=== DIRECTIONS ===
Copy out the lines verbatim, beginning at the line that contains "Image resolution: width=706" and stopping after the line that contains "(339, 2125).".

=== THE RECORDS ===
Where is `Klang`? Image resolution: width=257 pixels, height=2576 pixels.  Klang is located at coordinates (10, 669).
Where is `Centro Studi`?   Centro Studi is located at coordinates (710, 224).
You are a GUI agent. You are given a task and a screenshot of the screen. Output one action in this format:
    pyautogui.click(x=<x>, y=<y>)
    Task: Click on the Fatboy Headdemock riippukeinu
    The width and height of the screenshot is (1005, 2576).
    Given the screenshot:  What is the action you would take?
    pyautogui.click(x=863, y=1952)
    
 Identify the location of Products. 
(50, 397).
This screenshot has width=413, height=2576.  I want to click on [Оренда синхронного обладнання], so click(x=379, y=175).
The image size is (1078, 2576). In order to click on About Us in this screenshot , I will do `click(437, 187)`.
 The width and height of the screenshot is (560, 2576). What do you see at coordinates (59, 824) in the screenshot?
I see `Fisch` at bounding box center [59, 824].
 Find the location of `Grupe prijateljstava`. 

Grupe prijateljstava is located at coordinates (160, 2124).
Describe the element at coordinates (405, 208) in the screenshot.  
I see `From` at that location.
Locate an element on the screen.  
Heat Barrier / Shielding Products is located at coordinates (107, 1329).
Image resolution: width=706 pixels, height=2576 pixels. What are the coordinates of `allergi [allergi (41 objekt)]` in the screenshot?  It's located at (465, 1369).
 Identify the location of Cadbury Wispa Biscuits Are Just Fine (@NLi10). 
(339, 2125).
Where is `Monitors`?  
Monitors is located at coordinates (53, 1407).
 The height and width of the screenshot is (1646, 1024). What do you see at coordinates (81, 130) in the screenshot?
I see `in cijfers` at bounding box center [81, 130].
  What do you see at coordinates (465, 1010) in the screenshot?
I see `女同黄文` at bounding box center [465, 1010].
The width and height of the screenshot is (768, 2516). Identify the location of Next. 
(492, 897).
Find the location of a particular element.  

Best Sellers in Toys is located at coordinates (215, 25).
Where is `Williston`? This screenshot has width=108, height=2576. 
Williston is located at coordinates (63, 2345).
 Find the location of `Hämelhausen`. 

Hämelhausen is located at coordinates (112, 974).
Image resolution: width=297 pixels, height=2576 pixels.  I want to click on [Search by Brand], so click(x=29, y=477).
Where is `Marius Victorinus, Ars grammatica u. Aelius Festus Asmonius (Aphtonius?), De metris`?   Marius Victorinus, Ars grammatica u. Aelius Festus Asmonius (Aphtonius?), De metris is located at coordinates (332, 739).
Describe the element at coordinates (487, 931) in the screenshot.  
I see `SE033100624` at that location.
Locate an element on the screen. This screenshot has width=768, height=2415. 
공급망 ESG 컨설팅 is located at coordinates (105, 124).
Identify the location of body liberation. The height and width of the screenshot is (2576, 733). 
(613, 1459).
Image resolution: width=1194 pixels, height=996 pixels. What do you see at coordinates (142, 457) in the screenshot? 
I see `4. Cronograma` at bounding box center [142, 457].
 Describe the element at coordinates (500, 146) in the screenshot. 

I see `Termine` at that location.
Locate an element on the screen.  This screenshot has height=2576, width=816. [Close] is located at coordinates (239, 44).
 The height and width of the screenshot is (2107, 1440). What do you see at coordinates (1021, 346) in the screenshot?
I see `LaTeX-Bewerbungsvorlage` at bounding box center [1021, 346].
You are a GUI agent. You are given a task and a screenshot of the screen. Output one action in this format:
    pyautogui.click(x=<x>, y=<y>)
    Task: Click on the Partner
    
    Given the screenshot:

=== EXERCISE RESPONSE ===
Image resolution: width=706 pixels, height=2576 pixels. What are the coordinates of `allergi [allergi (41 objekt)]` in the screenshot?  It's located at (465, 1369).
 Identify the location of Cadbury Wispa Biscuits Are Just Fine (@NLi10). 
(339, 2125).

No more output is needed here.